**Description of the task**
Copy out the entries that follow, exactly as written.

**Listed records**

○ ○ ○ ○

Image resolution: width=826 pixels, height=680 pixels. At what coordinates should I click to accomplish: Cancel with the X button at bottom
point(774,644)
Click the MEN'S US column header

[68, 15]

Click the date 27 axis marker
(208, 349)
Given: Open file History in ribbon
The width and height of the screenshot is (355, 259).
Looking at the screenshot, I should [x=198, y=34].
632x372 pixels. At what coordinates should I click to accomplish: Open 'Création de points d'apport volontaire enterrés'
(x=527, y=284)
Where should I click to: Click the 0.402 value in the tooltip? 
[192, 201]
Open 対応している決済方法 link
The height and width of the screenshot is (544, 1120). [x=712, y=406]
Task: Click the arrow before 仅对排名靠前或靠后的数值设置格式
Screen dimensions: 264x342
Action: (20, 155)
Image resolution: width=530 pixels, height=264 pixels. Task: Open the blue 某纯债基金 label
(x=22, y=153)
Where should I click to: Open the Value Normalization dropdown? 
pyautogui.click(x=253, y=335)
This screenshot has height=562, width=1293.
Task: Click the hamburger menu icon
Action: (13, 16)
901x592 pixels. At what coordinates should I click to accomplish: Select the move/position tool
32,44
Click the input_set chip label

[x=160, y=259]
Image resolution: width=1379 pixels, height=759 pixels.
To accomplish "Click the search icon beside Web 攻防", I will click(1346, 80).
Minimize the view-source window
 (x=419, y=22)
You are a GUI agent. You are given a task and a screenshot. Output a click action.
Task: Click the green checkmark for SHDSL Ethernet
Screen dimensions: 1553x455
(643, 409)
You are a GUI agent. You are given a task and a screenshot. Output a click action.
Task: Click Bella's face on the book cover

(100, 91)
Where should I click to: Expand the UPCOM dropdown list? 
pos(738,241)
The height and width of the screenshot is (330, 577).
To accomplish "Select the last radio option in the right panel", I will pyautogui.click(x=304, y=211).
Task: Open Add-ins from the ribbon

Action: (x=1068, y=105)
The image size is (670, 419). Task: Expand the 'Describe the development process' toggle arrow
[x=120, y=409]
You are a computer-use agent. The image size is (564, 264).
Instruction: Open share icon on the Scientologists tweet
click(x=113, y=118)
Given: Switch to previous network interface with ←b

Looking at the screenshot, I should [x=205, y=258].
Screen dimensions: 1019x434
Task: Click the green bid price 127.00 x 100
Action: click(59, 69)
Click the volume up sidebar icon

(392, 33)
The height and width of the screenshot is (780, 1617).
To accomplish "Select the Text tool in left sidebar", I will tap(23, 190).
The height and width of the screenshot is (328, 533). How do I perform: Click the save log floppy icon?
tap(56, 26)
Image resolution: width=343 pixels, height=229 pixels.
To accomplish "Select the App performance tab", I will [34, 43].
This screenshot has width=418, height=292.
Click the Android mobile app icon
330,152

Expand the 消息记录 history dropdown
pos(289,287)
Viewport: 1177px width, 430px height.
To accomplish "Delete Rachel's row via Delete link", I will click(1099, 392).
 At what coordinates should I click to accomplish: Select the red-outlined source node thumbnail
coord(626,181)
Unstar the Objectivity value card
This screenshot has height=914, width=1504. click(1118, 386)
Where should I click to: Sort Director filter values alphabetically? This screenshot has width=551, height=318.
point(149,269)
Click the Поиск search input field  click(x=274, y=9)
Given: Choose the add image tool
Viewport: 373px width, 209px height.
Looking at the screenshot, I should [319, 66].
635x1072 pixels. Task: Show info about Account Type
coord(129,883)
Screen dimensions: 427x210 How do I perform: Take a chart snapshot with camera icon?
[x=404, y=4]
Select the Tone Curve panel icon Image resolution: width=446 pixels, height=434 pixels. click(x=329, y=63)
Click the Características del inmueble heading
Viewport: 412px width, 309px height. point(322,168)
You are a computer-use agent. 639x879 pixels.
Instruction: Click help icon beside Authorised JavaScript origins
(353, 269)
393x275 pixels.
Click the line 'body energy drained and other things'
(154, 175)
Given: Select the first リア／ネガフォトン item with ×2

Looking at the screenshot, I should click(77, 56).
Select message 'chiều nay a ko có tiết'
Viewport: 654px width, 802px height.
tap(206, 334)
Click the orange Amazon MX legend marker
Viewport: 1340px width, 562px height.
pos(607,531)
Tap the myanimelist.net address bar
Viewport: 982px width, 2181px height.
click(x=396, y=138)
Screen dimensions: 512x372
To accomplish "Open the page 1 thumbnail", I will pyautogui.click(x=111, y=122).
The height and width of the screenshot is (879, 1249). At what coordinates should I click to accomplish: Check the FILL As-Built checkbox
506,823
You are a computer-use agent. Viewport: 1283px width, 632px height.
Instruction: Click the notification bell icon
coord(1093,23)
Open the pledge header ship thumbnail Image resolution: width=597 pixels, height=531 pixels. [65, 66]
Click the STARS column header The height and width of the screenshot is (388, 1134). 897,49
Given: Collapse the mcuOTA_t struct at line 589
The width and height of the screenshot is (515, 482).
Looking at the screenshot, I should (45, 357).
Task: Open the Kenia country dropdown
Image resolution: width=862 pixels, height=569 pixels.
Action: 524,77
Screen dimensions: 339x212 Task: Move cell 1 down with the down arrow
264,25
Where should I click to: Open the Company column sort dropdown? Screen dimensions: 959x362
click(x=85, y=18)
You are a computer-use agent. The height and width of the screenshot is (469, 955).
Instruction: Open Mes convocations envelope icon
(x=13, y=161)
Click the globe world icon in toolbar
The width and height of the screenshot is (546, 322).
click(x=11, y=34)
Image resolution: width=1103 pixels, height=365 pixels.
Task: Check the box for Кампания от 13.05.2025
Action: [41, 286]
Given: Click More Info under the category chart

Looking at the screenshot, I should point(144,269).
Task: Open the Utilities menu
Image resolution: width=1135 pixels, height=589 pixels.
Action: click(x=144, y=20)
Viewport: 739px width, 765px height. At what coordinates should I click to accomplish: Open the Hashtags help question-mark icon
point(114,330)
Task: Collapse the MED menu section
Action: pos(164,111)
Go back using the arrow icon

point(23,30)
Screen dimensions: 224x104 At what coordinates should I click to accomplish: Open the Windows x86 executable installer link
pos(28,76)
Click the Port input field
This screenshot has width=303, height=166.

○ ○ ○ ○

**Answer section**
Image resolution: width=826 pixels, height=680 pixels. At what coordinates should I click to accomplish: Cancel with the X button at bottom
point(774,644)
Click the MEN'S US column header

[68, 15]

Click the date 27 axis marker
(208, 349)
Given: Open file History in ribbon
The width and height of the screenshot is (355, 259).
Looking at the screenshot, I should [x=198, y=34].
632x372 pixels. At what coordinates should I click to accomplish: Open 'Création de points d'apport volontaire enterrés'
(x=527, y=284)
Where should I click to: Click the 0.402 value in the tooltip? 
[192, 201]
Open 対応している決済方法 link
The height and width of the screenshot is (544, 1120). [x=712, y=406]
Task: Click the arrow before 仅对排名靠前或靠后的数值设置格式
Screen dimensions: 264x342
Action: (20, 155)
Image resolution: width=530 pixels, height=264 pixels. Task: Open the blue 某纯债基金 label
(x=22, y=153)
Where should I click to: Open the Value Normalization dropdown? 
pyautogui.click(x=253, y=335)
This screenshot has height=562, width=1293.
Task: Click the hamburger menu icon
Action: (13, 16)
901x592 pixels. At what coordinates should I click to accomplish: Select the move/position tool
32,44
Click the input_set chip label

[x=160, y=259]
Image resolution: width=1379 pixels, height=759 pixels.
To accomplish "Click the search icon beside Web 攻防", I will click(1346, 80).
Minimize the view-source window
 (x=419, y=22)
You are a GUI agent. You are given a task and a screenshot. Output a click action.
Task: Click the green checkmark for SHDSL Ethernet
Screen dimensions: 1553x455
(643, 409)
You are a GUI agent. You are given a task and a screenshot. Output a click action.
Task: Click Bella's face on the book cover

(100, 91)
Where should I click to: Expand the UPCOM dropdown list? 
pos(738,241)
The height and width of the screenshot is (330, 577).
To accomplish "Select the last radio option in the right panel", I will pyautogui.click(x=304, y=211).
Task: Open Add-ins from the ribbon

Action: (x=1068, y=105)
The image size is (670, 419). Task: Expand the 'Describe the development process' toggle arrow
[x=120, y=409]
You are a computer-use agent. The image size is (564, 264).
Instruction: Open share icon on the Scientologists tweet
click(x=113, y=118)
Given: Switch to previous network interface with ←b

Looking at the screenshot, I should [x=205, y=258].
Screen dimensions: 1019x434
Task: Click the green bid price 127.00 x 100
Action: click(59, 69)
Click the volume up sidebar icon

(392, 33)
The height and width of the screenshot is (780, 1617).
To accomplish "Select the Text tool in left sidebar", I will tap(23, 190).
The height and width of the screenshot is (328, 533). How do I perform: Click the save log floppy icon?
tap(56, 26)
Image resolution: width=343 pixels, height=229 pixels.
To accomplish "Select the App performance tab", I will [34, 43].
This screenshot has width=418, height=292.
Click the Android mobile app icon
330,152

Expand the 消息记录 history dropdown
pos(289,287)
Viewport: 1177px width, 430px height.
To accomplish "Delete Rachel's row via Delete link", I will click(1099, 392).
 At what coordinates should I click to accomplish: Select the red-outlined source node thumbnail
coord(626,181)
Unstar the Objectivity value card
This screenshot has height=914, width=1504. click(1118, 386)
Where should I click to: Sort Director filter values alphabetically? This screenshot has width=551, height=318.
point(149,269)
Click the Поиск search input field  click(x=274, y=9)
Given: Choose the add image tool
Viewport: 373px width, 209px height.
Looking at the screenshot, I should [319, 66].
635x1072 pixels. Task: Show info about Account Type
coord(129,883)
Screen dimensions: 427x210 How do I perform: Take a chart snapshot with camera icon?
[x=404, y=4]
Select the Tone Curve panel icon Image resolution: width=446 pixels, height=434 pixels. click(x=329, y=63)
Click the Características del inmueble heading
Viewport: 412px width, 309px height. point(322,168)
You are a computer-use agent. 639x879 pixels.
Instruction: Click help icon beside Authorised JavaScript origins
(353, 269)
393x275 pixels.
Click the line 'body energy drained and other things'
(154, 175)
Given: Select the first リア／ネガフォトン item with ×2

Looking at the screenshot, I should click(77, 56).
Select message 'chiều nay a ko có tiết'
Viewport: 654px width, 802px height.
tap(206, 334)
Click the orange Amazon MX legend marker
Viewport: 1340px width, 562px height.
pos(607,531)
Tap the myanimelist.net address bar
Viewport: 982px width, 2181px height.
click(x=396, y=138)
Screen dimensions: 512x372
To accomplish "Open the page 1 thumbnail", I will pyautogui.click(x=111, y=122).
The height and width of the screenshot is (879, 1249). At what coordinates should I click to accomplish: Check the FILL As-Built checkbox
506,823
You are a computer-use agent. Viewport: 1283px width, 632px height.
Instruction: Click the notification bell icon
coord(1093,23)
Open the pledge header ship thumbnail Image resolution: width=597 pixels, height=531 pixels. [65, 66]
Click the STARS column header The height and width of the screenshot is (388, 1134). 897,49
Given: Collapse the mcuOTA_t struct at line 589
The width and height of the screenshot is (515, 482).
Looking at the screenshot, I should (45, 357).
Task: Open the Kenia country dropdown
Image resolution: width=862 pixels, height=569 pixels.
Action: 524,77
Screen dimensions: 339x212 Task: Move cell 1 down with the down arrow
264,25
Where should I click to: Open the Company column sort dropdown? Screen dimensions: 959x362
click(x=85, y=18)
You are a computer-use agent. The height and width of the screenshot is (469, 955).
Instruction: Open Mes convocations envelope icon
(x=13, y=161)
Click the globe world icon in toolbar
The width and height of the screenshot is (546, 322).
click(x=11, y=34)
Image resolution: width=1103 pixels, height=365 pixels.
Task: Check the box for Кампания от 13.05.2025
Action: [41, 286]
Given: Click More Info under the category chart

Looking at the screenshot, I should point(144,269).
Task: Open the Utilities menu
Image resolution: width=1135 pixels, height=589 pixels.
Action: click(x=144, y=20)
Viewport: 739px width, 765px height. At what coordinates should I click to accomplish: Open the Hashtags help question-mark icon
point(114,330)
Task: Collapse the MED menu section
Action: pos(164,111)
Go back using the arrow icon

point(23,30)
Screen dimensions: 224x104 At what coordinates should I click to accomplish: Open the Windows x86 executable installer link
pos(28,76)
Click the Port input field
This screenshot has width=303, height=166.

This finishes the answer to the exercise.